(originally posted 06/08 at wordpress)
by Blythe Pavlik
I consider myself a feminist. I haven’t always. In fact, it was only recently that I began to use the term “feminist” as part of my own self-identification. Prior to my involvement with the Women’s Resource Center, I had little information on what, exactly, feminism is. Just like with anything, a small amount of information can often times be more dangerous and misleading than no information at all. I think this is certainly the case with feminism. What I once knew of feminism was blunt, reactionary sound-bites from people and media who had too little information to make a reasonable statement about the matter. And unfortunately, as a culture we like to share information without critical analysis or further investigation. So, it is no surprise that the term feminism has become synonymous with terms like man-hater, butch, bitch, abortion-lover and anti-god... to name a few that I have heard in my lifetime.
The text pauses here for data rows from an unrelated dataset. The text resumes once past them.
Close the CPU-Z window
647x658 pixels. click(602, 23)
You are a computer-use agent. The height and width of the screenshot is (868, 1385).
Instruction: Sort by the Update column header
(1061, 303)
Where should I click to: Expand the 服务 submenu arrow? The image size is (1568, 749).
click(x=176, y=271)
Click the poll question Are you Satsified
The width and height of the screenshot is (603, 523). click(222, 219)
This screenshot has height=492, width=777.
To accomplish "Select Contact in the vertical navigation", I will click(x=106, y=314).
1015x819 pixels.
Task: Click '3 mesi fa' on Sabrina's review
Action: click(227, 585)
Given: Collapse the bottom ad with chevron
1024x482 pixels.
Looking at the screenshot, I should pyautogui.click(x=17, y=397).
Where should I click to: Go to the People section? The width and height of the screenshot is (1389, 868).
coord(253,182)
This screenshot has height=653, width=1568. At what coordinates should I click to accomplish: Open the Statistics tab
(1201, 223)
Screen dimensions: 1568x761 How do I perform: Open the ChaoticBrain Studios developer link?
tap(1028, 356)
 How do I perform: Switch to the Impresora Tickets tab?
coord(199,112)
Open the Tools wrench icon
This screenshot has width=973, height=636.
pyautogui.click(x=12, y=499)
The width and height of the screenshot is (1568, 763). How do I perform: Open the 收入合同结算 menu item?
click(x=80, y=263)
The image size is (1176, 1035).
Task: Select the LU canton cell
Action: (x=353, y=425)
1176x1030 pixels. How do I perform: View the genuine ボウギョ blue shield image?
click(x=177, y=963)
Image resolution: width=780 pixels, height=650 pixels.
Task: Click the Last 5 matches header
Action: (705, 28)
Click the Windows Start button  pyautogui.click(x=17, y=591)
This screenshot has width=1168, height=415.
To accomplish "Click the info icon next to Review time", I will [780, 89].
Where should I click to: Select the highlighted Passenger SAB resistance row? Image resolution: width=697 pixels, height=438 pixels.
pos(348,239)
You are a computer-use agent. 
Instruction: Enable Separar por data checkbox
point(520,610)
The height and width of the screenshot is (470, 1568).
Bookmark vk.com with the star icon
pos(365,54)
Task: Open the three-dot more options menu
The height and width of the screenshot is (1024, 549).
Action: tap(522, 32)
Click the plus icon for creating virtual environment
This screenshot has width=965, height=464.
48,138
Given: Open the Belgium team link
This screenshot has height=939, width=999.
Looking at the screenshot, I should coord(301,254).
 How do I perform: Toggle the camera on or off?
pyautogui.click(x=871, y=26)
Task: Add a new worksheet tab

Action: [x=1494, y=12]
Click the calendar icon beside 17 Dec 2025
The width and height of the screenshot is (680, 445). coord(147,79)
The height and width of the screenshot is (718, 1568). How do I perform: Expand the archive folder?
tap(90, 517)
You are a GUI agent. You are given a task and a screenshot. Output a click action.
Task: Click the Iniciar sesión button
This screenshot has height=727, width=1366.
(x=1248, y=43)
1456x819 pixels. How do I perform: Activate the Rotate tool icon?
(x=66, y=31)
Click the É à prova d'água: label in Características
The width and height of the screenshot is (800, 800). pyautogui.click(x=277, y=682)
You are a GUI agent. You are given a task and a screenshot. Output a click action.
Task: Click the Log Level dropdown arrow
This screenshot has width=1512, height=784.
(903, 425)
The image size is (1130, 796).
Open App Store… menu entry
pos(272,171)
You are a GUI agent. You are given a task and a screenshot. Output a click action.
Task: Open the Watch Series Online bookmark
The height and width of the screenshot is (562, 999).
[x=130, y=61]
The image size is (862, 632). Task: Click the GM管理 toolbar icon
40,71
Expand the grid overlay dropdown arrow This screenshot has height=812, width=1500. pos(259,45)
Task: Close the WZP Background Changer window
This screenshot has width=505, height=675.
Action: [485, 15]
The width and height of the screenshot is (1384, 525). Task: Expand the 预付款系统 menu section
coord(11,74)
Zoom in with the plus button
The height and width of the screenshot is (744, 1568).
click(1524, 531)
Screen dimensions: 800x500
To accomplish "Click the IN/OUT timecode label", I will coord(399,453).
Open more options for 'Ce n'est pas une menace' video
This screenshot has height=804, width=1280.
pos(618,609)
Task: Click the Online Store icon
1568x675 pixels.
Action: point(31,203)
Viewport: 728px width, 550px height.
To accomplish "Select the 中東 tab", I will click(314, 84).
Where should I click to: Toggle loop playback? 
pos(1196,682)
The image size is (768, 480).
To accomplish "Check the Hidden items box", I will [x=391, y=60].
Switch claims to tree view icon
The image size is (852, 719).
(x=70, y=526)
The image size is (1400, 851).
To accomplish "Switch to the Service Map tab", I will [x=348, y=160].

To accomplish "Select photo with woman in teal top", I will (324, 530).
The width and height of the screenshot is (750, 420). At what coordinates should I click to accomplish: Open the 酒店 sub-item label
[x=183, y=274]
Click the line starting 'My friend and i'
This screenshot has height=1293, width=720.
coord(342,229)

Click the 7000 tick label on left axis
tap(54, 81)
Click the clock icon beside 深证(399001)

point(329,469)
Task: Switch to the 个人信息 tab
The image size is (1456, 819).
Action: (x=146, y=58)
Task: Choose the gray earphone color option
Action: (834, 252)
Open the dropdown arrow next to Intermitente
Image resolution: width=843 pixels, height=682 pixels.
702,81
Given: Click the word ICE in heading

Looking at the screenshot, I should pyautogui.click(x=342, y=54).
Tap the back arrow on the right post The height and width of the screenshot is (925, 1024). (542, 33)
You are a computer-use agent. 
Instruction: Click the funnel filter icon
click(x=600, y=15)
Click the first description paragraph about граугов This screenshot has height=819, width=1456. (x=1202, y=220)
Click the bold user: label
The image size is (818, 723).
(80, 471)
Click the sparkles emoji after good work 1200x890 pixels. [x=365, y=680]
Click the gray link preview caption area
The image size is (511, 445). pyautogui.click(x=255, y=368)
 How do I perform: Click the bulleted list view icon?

As I understand it, feminism is a term to describe a movement. It is not fixed nor is it absolute. Definitions of feminism are ever-changing. The definitions change because we change... because times change. And like many mystical or abstract concepts, the most relevant aspect of feminism is any single persons’ relationship with it.
I haven’t taken any Women’s Studies courses, so my grasp on feminism is a result of peer group conversations and personal contemplation. What I have come to understand about feminism is that it serves as an umbrella. It shelters women from historic oppression and creates a safe space for exploration and creativity. For me, feminism is not about filtering myself solely through the lens of gender oppression, but it is rather about finding a community wherein I am empowered to rise above gender oppression. For me, feminism is about letting go of the patriarchal force upon my shoulders that tries to pressure me into roles that lack truth and integrity as to who I am as a human. Instead, feminism serves me as golden strands dangling from the infinite, inviting me to stand tall and reach up for any opportunity that strikes my fancy.
I feel safe here. I didn’t think I would. I thought that there was some special code word I had to know in order to be accepted into the club. But there isn’t. It’s just a bunch of bright, thoughtful people trying to grow tall and create a world that accepts us as we are.